"Get to work!"
Yesterday proved to be a very interesting counterpoint to the day before.
Whereas Thursday I’d been fogged in and unfocused, after my ECT session Friday I went home and became nothing but focused.
Actually, it started earlier than that. For the second night in a row I slept terribly, my mind racing with thoughts of recent sadness. It just wouldn’t shut up. By three I was fully awake and couldn’t get back to sleep.
But after suffering a while longer, I realized something. My thoughts weren’t just a stream-of-consciousness parade of feelings and memories, they were self-organizing. My mind was composing sentences and paragraphs, actually editing each thought, polishing it up before moving to the next. I hadn’t planned to write anything more about my heartbreak, but my mind clearly disagreed and wasn’t going to leave me alone until I did. I got up and started trying to capture those thoughts, and as I wrote my mind calmed; it had my attention now, it no longer had to yell.

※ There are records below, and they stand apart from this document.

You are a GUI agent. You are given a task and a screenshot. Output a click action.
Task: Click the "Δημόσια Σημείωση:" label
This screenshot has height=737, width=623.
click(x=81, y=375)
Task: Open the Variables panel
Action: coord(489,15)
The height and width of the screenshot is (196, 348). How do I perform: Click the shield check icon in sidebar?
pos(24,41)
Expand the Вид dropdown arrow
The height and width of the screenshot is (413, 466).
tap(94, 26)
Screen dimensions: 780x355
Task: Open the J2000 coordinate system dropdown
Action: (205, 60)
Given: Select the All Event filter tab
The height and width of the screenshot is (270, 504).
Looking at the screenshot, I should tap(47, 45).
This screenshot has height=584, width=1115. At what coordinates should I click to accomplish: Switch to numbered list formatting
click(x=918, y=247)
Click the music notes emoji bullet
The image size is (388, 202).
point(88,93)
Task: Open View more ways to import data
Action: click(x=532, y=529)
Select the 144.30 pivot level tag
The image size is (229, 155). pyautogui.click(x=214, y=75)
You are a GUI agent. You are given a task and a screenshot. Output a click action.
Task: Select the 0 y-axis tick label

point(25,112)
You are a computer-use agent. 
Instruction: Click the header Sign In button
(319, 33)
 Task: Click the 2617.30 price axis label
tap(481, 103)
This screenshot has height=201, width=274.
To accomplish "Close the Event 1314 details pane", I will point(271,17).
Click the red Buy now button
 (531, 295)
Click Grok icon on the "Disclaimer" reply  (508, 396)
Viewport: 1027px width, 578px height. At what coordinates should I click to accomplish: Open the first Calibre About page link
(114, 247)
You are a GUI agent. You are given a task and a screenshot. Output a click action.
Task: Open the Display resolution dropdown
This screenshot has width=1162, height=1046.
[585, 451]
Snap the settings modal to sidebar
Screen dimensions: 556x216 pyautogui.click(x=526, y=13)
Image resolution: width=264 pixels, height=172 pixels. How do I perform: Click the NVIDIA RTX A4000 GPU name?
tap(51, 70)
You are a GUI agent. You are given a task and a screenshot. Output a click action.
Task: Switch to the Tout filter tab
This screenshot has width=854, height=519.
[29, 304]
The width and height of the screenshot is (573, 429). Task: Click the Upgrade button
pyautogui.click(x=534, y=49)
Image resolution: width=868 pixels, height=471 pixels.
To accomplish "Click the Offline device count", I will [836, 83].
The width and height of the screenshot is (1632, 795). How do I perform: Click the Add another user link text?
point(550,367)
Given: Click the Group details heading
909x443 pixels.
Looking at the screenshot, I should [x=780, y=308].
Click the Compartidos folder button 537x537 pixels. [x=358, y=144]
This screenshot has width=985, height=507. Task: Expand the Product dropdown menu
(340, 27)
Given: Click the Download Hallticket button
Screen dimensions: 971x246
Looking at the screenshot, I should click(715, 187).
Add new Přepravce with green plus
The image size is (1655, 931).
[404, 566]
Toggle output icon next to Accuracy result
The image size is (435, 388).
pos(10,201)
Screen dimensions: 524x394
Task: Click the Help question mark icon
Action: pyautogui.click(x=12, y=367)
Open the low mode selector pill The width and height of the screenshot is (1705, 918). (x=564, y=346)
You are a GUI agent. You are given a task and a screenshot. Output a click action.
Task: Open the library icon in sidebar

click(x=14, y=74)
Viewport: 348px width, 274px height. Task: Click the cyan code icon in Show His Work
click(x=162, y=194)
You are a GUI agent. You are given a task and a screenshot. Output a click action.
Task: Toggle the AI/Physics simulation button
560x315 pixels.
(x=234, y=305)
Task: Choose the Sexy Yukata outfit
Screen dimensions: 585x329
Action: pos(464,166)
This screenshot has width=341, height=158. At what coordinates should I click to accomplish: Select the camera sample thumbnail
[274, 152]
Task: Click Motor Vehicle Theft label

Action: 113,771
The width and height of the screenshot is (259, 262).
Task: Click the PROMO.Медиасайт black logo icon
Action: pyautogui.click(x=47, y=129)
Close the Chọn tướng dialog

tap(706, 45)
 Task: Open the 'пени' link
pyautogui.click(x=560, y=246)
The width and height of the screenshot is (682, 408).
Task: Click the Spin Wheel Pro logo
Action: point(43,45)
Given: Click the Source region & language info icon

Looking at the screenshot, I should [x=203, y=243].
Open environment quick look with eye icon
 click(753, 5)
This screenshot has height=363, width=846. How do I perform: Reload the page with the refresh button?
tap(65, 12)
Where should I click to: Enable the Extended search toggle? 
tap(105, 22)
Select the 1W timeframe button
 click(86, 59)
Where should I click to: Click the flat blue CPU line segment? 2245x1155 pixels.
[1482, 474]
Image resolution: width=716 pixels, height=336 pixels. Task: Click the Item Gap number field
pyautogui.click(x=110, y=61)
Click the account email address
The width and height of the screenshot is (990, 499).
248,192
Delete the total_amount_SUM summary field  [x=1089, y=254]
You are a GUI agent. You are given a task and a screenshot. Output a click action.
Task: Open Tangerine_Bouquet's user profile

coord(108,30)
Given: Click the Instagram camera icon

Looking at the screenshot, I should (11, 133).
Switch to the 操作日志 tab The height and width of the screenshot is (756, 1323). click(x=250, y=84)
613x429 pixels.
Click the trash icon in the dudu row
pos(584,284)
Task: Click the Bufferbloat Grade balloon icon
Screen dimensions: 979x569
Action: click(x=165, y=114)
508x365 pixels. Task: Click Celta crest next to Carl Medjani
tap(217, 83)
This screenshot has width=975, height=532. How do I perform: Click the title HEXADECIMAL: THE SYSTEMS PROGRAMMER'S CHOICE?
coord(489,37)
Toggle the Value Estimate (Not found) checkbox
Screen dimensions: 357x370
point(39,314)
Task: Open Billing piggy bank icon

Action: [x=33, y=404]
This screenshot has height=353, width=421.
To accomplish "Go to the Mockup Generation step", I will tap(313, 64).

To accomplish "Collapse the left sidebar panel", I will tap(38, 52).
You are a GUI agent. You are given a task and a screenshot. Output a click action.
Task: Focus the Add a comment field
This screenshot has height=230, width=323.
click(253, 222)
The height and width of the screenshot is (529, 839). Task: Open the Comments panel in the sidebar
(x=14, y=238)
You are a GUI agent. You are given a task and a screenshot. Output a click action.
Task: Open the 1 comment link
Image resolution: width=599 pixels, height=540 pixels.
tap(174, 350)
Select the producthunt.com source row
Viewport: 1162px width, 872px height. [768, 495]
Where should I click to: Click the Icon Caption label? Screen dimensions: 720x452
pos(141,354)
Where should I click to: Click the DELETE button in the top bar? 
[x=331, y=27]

I wrote until it was time to get ready to go to ECT.
When I got back home, I started writing again, shaping all my thoughts into a blog post. I didn’t stop until deep into the evening. The result was a post nearly 3,500 words long (this from the guy who has trouble making 500-1,000 words a day). And it’s a pretty damn good post. I may even post it here, but not right now.
I have, at times in the past, written in journals to deal with tough times, but as far as I remember this is the first time my mind has insisted I do so. And it helped somewhat, especially while I was actually writing, focused on getting everything down. I’m still hurting though; that’s going to take a while to heal.
My brain kept me awake ruminating on the hurts of the past few weeks, then forced me to write as a way of coping. For a writer, that’s not a bad sign. Perhaps it’s a signal that what’s going on in there right now, sparked by the ECT, is reawakening or reorganizing the parts of my mind that make me a writer in the first place. Maybe it cleared some rubble from the passageways and it’s easier to move around in there again. Or maybe my mind just did what it had to do to keep me from imploding fully into despair.
I’m still depressed. I’m still heartbroken. But I wrote. Was it because of the ECT? I don’t know.